From the moment I got Aura, she held a special place in my heart. Originally I had got her for my dad to help him deal with the loss of my grandmother. I drove over 2 hours each way to get Aura from a small town north of Kitchener. As soon as I put her in my arms, I knew I found my best friend. I brought her home and my dad fell in love with her as well. We decided to call her Aura because of her good "Aura" about her and energy. Unfortunately my dad passed away 2 weeks later. So here it was, just Aura and I...all we had was each other.

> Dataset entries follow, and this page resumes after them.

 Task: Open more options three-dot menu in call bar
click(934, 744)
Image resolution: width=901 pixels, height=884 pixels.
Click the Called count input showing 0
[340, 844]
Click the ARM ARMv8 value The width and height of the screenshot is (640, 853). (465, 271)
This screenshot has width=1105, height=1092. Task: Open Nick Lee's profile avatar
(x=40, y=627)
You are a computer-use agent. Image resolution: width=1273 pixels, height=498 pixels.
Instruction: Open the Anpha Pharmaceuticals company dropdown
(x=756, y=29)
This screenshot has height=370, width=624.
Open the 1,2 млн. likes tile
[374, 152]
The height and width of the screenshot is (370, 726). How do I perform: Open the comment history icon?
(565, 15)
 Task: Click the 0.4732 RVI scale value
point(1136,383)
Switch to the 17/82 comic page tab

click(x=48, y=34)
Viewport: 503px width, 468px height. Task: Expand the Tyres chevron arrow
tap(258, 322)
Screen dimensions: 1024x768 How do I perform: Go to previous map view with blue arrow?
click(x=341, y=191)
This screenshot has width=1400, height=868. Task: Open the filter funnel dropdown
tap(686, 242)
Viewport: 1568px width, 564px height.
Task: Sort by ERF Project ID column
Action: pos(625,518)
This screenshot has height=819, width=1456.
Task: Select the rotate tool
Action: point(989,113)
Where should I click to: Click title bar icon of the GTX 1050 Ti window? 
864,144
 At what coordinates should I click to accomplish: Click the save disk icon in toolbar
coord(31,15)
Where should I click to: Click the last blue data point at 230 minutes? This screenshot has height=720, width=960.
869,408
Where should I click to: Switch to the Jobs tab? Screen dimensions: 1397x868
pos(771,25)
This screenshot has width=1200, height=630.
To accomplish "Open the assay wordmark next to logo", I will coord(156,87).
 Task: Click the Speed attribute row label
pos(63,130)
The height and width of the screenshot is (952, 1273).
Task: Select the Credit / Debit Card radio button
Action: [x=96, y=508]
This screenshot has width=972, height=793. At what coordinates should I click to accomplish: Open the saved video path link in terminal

Through all the rough times she was always there for me, and I for her. Times when I would come home upset, or crying she would always comfort me and help me get through it. We also shared so many good memories, going to Woofstock, play dates with other dogs, movie nights, cottage getaways together, car rides, play times... anywhere I could bring her I would. When she started to get sick end of September, it just broke my heart. I slowly saw this wonderful spirit deteriorate but despite it all still kept her good spirit and had a smile on her face. Here I was in the position that she needed me and knew without a doubt I would do everything I could to help her, through MRIs, extensive testing and everything I wanted to be there for her just like she was there for me. And while I sat at home crying about how much she had to go through and how heartbreaking it was, she still managed to get up and try to lick the tears off my face.
When she had a seizure at home a couple days ago was horrible seeing her go through that especially since she was doing so well. I rushed her to the hospital where she could get the care she needed. One of the last memories I have with her was seeing her in emergency on IV. Once she saw me she managed to get up enough strength to lift her head and give me a kiss on the face, I gave her a kiss too and she passed out again. I will always remember that moment with her forever. Then comes today... when I was told she could come home this morning but needed a bit of TLC I was so happy. Couldn’t wait to bring her home. However just when I got to the hospital she had another seizure, one she was unable to recover from. Unfortunately the brain disease she was suffering from had taken its toll. So many emotions surround me as I think about the wonderful dog and friend she will always be to me and hoping that wherever she is in heaven that shes no longer in pain, running around playing frisbee and enjoying herself, knowing I will always be thinking of her and how she touched my life.
I also want to send a special thank you to those that have supported both Aura and I through this illness: Toronto Emergency Veterinary Hospital, Dr. Huska, Dr. Cutler, My work and all our friends (both 2 legged and 4 legged). Your support and prayers got us though this very difficult time.